SUNW to JAVA and Behavioral finance.
John Authers in the FT this morning has an excellent editorial on they psychology of ticker symbol names.
I don't know, the trick didn't work too well for Red Hat, they went from RHAT to RHT. True the first one rolls off the tongue nicely.
Why do some stocks do better than others? There can be many reasons but one, it appears, could be a change to a new and catchier ticker symbol.
On August 24, Sun Microsystems announced that it was changing its ticker from SUNW to JAVA - a catchy name that ties in with its history of developing Java technology.
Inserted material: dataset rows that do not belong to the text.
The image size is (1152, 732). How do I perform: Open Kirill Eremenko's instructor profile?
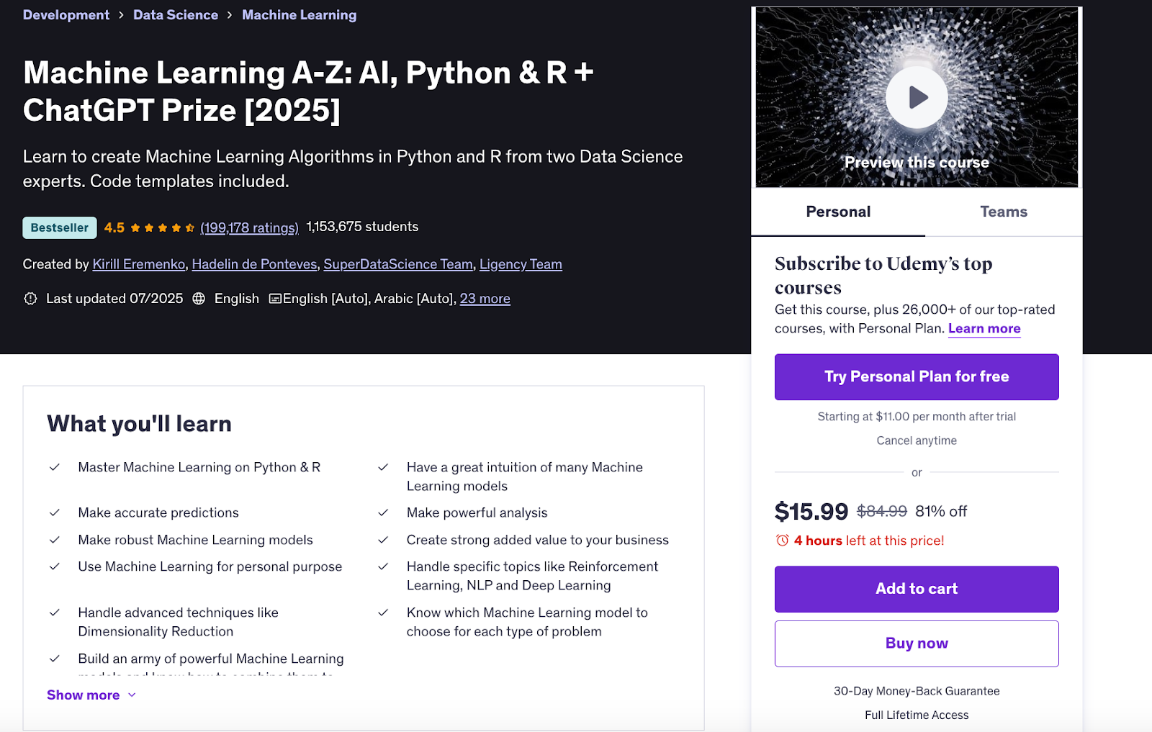[138, 264]
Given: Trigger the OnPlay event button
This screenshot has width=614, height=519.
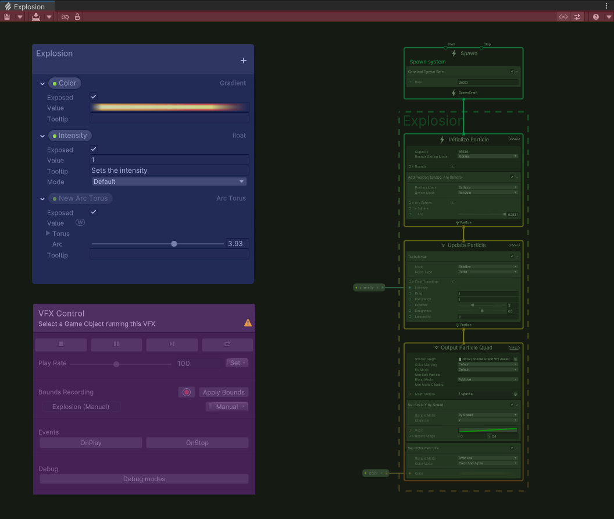Looking at the screenshot, I should [x=91, y=442].

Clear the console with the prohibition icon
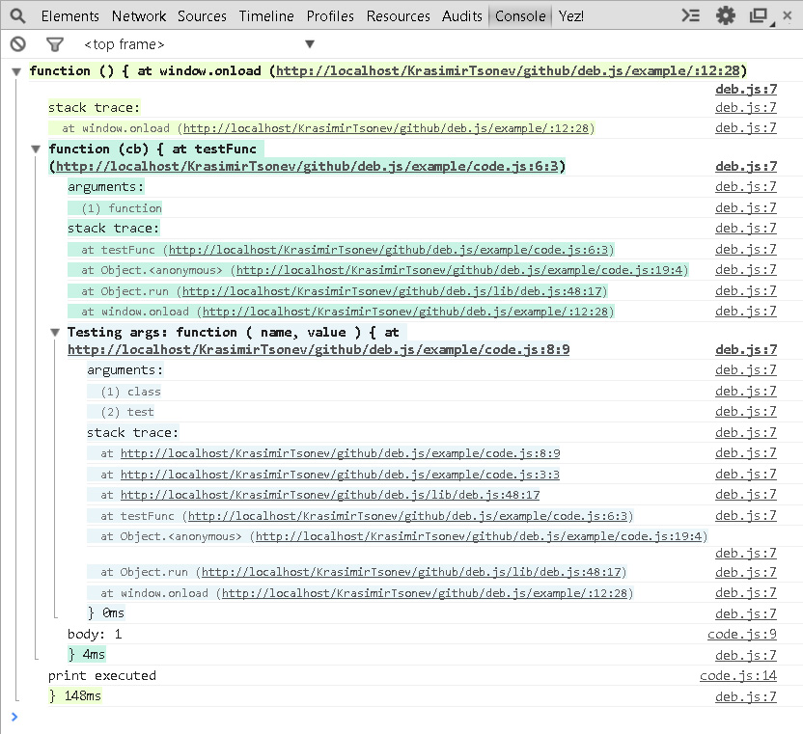point(15,43)
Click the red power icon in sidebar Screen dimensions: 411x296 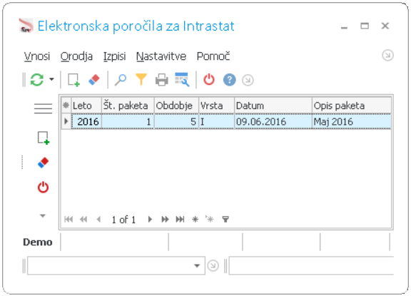(43, 188)
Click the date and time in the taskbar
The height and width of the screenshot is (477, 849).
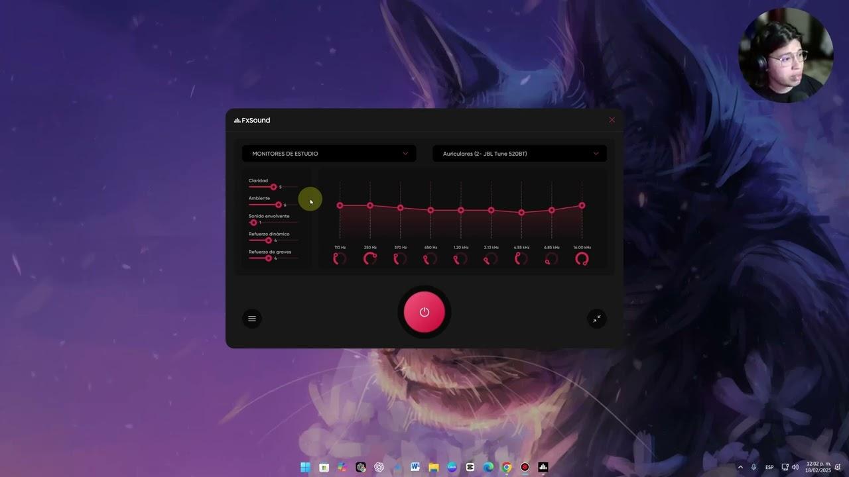point(818,467)
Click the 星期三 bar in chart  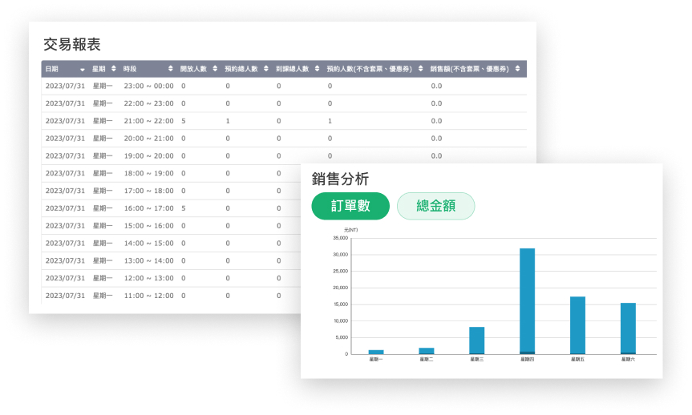(476, 340)
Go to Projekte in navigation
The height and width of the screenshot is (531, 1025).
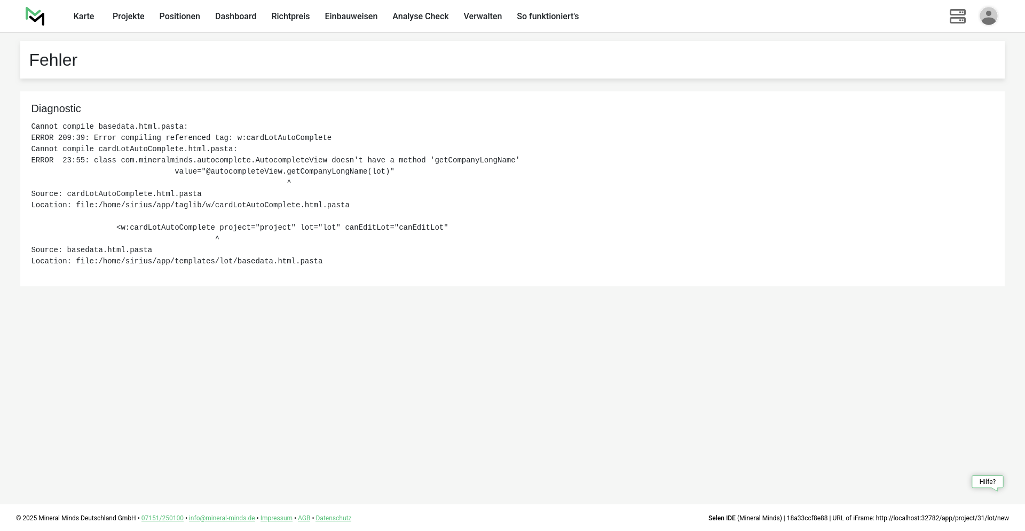pyautogui.click(x=128, y=17)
Since then, it has outperformed the S&P 500 by more than 15 per cent and has outperformed the tech sector.
There are other examples. Since August of last year, Big Lots, the discount retailer, is up more tahn 60 per cent - far in excess of the market. OVer the previous decade, its stock had declined: but then it changed its ticker from BLI to BIG.
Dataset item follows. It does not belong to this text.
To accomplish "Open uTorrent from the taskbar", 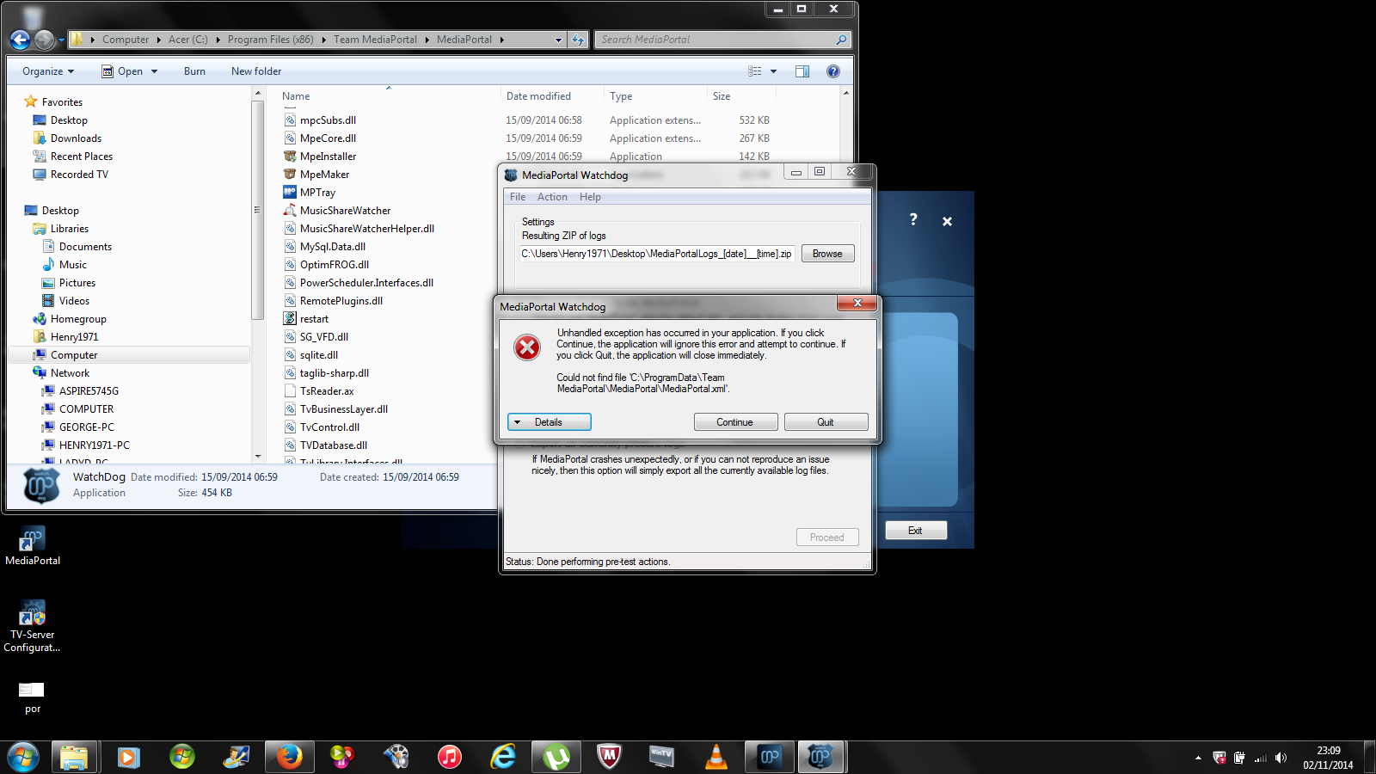I will (x=556, y=757).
Academic research confirms that there is a pattern. A study of flotations on the New York Stock Exchange by Adam Alter and Daniel Oppenheimer, of Princeton University, shows that stocks whose tickers could be pronounced as a word beat stocks with unpronounceable tickers for up to a year after flotation, by a small but statistically significant margin.
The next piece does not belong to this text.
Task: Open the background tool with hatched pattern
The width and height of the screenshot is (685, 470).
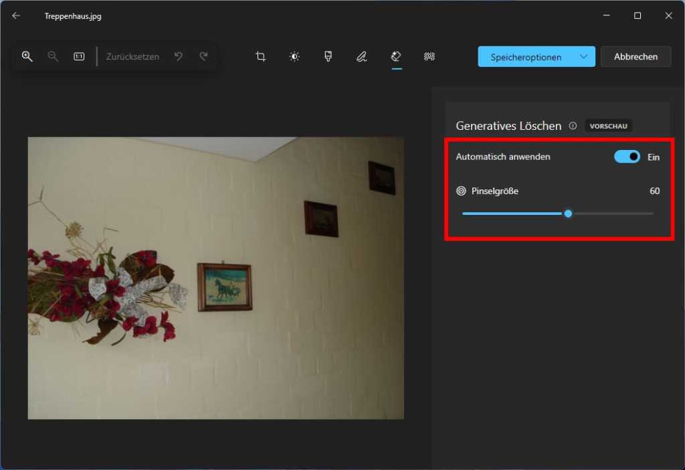Action: (429, 56)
Perhaps this expalins why an agribusiness exchange-traded fund launched last week opted for the ticker symbol, MOO
Paul Hickey, of Bespoke investment, suggests executives at Sun might also have read the Princeton research.
None of this is surprising to followers of behavioural finance, which substitutes psychological insights for economists' assumption that people are rational. When bombarded with complex information, it is human nature to look for short cuts. This, in turn, offers the opportunity for profit.
As Richard Thaler, the University of Chicago academic now regarded as a founder of behavioural finance, once put it: "People are not blithering idiots but they are a long way from hyperrational automatons."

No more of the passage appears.